Tastypie - Nested Resource field not found

I have this code:
#api model
class VideoResource(ModelResource):
class Meta:
queryset = Video.objects.all()
include_resource_uri = False
resource_name = 'video'
authorization = DjangoAuthorization()
class QuestionResource(ModelResource):
user = fields.ToOneField(UserResource,'user',full=True)
video = fields.ForeignKey(VideoResource,'video',full=True)
class Meta:
queryset = Question.objects.all()
resource_name = 'question'
include_resource_uri = False
authorization = DjangoAuthorization()
def obj_create(self, bundle, request=None, **kwargs):
import json
temp = json.loads(request.body, object_hook=_decode_dict)
video = Video.objects.get(pk=temp['video'])
return super(QuestionResource, self).obj_create(bundle, request, user=request.user, video=video)
#model
class Question(models.Model):
text = models.CharField('Question',max_length=120)
created = models.DateTimeField(auto_now_add=True)
enabled = models.BooleanField(default=True)
flag = models.BooleanField(default=False)
allow_comments = models.BooleanField(default=True)
thumbnail_url = models.CharField(default='video.jpg',blank=True, null=True,max_length=200)
user = models.ForeignKey(User)
video = models.ForeignKey(Video)
def __unicode__(self):
return self.text;
class Video(models.Model):
created = models.DateTimeField(auto_now_add=True)
modified = models.DateTimeField(auto_now_add=True)
url = models.URLField(default="")
user = models.ForeignKey(User)
def __unicode__(self):
return str(self.pk) + ' > ' + self.status
The problem is that I am getting this error when sending this object:
{"video":21,"text":"sadasds"}
The 'video' field has was given data that was not a URI, not a
dictionary-alike and does not have a 'pk' attribute: 21.
If I comment this line:
video = fields.ForeignKey(VideoResource,'video',full=True)
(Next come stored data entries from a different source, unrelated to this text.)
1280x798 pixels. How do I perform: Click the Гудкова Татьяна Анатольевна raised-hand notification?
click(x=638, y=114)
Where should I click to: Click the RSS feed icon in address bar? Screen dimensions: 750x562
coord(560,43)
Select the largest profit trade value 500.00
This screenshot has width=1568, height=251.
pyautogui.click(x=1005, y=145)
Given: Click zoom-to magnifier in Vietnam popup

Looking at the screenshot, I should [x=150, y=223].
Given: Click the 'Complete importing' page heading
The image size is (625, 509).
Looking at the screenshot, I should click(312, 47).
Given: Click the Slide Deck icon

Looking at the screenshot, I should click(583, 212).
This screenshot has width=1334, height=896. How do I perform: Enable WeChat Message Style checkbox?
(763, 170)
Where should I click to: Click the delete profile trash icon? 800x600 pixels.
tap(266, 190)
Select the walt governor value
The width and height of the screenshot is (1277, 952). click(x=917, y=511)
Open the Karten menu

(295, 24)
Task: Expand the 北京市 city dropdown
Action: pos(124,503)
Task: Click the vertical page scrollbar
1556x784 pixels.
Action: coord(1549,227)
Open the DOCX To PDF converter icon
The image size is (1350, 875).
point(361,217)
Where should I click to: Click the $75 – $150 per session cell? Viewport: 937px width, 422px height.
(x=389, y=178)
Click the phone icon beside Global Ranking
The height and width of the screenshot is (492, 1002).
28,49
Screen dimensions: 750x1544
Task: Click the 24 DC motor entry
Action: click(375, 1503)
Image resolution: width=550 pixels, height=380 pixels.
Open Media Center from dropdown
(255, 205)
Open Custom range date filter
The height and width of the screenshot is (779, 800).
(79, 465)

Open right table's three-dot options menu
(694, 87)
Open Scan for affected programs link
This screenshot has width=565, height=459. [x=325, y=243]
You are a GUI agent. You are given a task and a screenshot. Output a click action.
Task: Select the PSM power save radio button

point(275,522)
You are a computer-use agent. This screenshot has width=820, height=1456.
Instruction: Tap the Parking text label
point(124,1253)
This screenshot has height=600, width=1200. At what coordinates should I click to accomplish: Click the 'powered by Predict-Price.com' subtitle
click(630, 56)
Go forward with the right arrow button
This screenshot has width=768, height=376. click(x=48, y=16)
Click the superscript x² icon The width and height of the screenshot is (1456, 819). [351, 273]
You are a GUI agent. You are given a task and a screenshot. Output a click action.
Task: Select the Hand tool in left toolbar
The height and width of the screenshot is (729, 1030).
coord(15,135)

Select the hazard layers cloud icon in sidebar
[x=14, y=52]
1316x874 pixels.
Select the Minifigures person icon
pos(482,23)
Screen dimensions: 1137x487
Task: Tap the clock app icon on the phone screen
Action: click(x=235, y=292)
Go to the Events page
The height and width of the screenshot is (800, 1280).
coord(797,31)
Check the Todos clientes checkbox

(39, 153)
Everything works fine, but then I cannot get this information (video)
when asking to /api/v1/questions/
My question is:
Should I create to resources, one to post and another to retrieve
information <- this seems not a really good solution.
or
How can I create Nested Resources ? I tried to follow the example on
the web http://django-tastypie.readthedocs.org/en/latest/cookbook.html#nested-resources
but as you can see for some reason is not working.
maybe your eyes can help me find the error :)
Thanks!
The 'video' field has was given data that was not a URI, not a dictionary-alike and does not have a 'pk' attribute: 21.
So, this means that the integer 21 does't meet the requirements for that field, it also give a vague hint of what will meet the requirements.
first, you can send in the URI for the record, this is probably the most correct way as URIs are really unique while pk's are not.
{"video":"/api/v1/video/21","text":"sadasds"}
or, you can send in an dictionary-alike object with the pk field set.
{"video":{'pk':21},"text":"sadasds"}
The reason it works when you comment out the ForeignKey field is because then tastypie treats it as a IntegerField, which can be referenced by a plain integer.
This had me stunted for a while to, hope it helps!